JOB A:
Rewrite the rows from the line with "The height and width of the screenshot is (896, 1344)." to the line with "Select Ім'я option", both included, keeping each request as it is. Multiply every coordinate in the answers by 1.65 and round to whole numbers, rounding halves up.

Making Rent in Bed-Stuy
Page 4
Such grisly violence wasn’t enough to keep Carter’s fifteen-year-old self out of “the Game.” Crack led him as far south as Virginia and as far west as Trenton, New Jersey. Even while still just a boy, untapped new markets—in front of grocery stores and nightclubs, on dead-end streets and within tattered urban parks—were there for the taking, all in pursuit of the glory that comes with a fly ride and some new Patrick Ewing sneakers.
In the first of a series of close calls, Carter was arrested for trespassing at a local high school with crack on him, but it was his first arrest and, being a minor, he was released with a record that was sealed until his eighteenth birthday. Around this time, Carter’s musical interest was simultaneously intensifying. He recalls writing rap lyrics on the backs of brown paper bags and occasionally appearing on a friend’s mixtape, but he wouldn’t see hip-hop as a potentially lucrative career until later. Carter was still too busy getting into turf wars in Trenton with other crack dealers who felt he and an associate were crowding in on their sales by undercutting their price. In his story of the criminal mainline that became a sideline and then fodder for his continuing street cred as a wildly popular rap artist and global brand, guns were often drawn but rarely fired, near misses piling upon one another.
Whenever Jigga returned to Marcy to score more dope for his Trenton exploits, he would link up with Jaz, another MC from Marcy who had first begun to push a young Carter to explore his musical proclivities. They would while away afternoons working on tracks, an activity that began to take up all of Carter’s spare time as he’d cut rhymes while subsisting on little more than sugary breakfast cereals and ice cream. Jaz got a record deal before Carter did, with EMI, and invited his protégé to London with him to record. That album tanked after a poorly chosen first single and, given how his mentor had been treated, Carter temporarily gave up his dreams of rap superstardom and rededicated himself to hustling, expanding his crack game farther south, to new territories in Maryland. But his first big break wasn’t far.

[Entries from a dataset]
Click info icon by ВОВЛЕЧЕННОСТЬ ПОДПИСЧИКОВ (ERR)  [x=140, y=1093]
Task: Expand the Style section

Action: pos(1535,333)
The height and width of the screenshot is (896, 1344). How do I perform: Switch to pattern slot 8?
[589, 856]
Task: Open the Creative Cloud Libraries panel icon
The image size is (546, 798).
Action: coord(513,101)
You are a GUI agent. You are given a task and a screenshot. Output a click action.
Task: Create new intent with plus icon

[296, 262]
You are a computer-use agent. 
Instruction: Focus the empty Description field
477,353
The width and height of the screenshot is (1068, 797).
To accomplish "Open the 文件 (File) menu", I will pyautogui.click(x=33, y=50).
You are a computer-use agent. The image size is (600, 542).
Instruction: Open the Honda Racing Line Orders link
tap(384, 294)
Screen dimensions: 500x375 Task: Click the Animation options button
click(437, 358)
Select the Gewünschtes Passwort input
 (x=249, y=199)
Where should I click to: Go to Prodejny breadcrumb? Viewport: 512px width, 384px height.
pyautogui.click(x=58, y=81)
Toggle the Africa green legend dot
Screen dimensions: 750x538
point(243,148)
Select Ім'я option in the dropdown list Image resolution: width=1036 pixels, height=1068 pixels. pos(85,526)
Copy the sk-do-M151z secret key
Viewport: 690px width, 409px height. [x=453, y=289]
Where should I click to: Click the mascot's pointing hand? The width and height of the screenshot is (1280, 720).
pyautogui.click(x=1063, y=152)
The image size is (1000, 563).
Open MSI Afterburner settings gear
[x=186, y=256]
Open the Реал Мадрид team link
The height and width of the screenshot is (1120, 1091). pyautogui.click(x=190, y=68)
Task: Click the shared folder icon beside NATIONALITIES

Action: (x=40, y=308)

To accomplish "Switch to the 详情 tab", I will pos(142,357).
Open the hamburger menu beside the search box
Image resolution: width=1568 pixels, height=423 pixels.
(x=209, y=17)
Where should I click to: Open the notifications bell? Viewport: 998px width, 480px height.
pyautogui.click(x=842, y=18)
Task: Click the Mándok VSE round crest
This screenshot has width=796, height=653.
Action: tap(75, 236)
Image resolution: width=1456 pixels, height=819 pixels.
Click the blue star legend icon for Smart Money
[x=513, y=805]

JOB B:
According to the Bed-Stuy passage, which company gave Jaz a record deal?

CORRECT OUTPUT A:
The height and width of the screenshot is (896, 1344). How do I perform: Switch to pattern slot 8?
[972, 1412]
Task: Open the Creative Cloud Libraries panel icon
The image size is (546, 798).
Action: coord(846,167)
You are a GUI agent. You are given a task and a screenshot. Output a click action.
Task: Create new intent with plus icon

[488, 432]
You are a computer-use agent. 
Instruction: Focus the empty Description field
787,582
The width and height of the screenshot is (1068, 797).
To accomplish "Open the 文件 (File) menu", I will pyautogui.click(x=54, y=83).
You are a computer-use agent. The image size is (600, 542).
Instruction: Open the Honda Racing Line Orders link
tap(634, 485)
Screen dimensions: 500x375 Task: Click the Animation options button
click(721, 591)
Select the Gewünschtes Passwort input
 (x=411, y=328)
Where should I click to: Go to Prodejny breadcrumb? Viewport: 512px width, 384px height.
pyautogui.click(x=96, y=134)
Toggle the Africa green legend dot
Screen dimensions: 750x538
point(401,244)
Select Ім'я option in the dropdown list Image resolution: width=1036 pixels, height=1068 pixels. pos(140,868)

CORRECT OUTPUT B:
EMI.